Traffickers manipulate victims into having a false sense of self and reality.
Physical assault, sexual assault, psychological manipulation, and forced work develop a survivor’s feelings of worthlessness.
Scars, traumatic brain injuries, permanent physical disability, mental health, and overall trauma; these are all injuries that affect sex and labor trafficking and exploitation survivors.
Abusers control how a survivor looks, dresses, and acts. Abusers have instilled shame and broken down their sense of self. Survivors become nothing but what their abuser tells them they are. Their perception, acceptance, and control over their body are destroyed.
Survivors are left with a seemingly impossible task: reclaiming their bodies as theirs.
“There is no me without them.”
When someone else has claimed your life, body, and even monetary worth as their own, reclamation of self seems like an abstract concept. Many survivors struggle with body image because they have been told what to wear, how to look, what their weight should be, what their hair should look like, and even what facial expressions they need to show. Without their abusers, they have no way of knowing what to do.
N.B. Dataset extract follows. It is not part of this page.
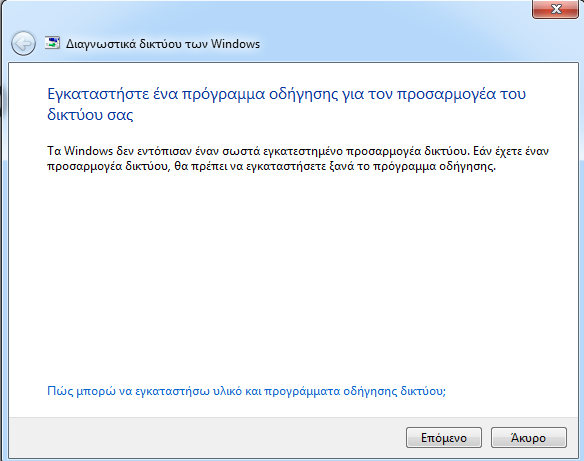Click the title text Διαγνωστικά δικτύου των Windows
Viewport: 584px width, 461px height.
point(163,44)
Beginning to explore how survivors view themselves is one of many paths toward healing skewed body image. Validating survivors' experiences by letting them know that they have experienced trauma which has created the way they view themselves and how they feel the world perceives them.
Let them know that their thoughts, feelings, and actions make sense.
Many survivors also need space to challenge their thoughts and discover new ways of seeing themselves. Learning that you can love and change your body in a way that you’ve never experienced is empowering, liberating, and scary.
Although self-esteem and body image may never be quite what any survivor expects, their bodies still and always will belong to them. Once that realization dawns, their healing journey begins.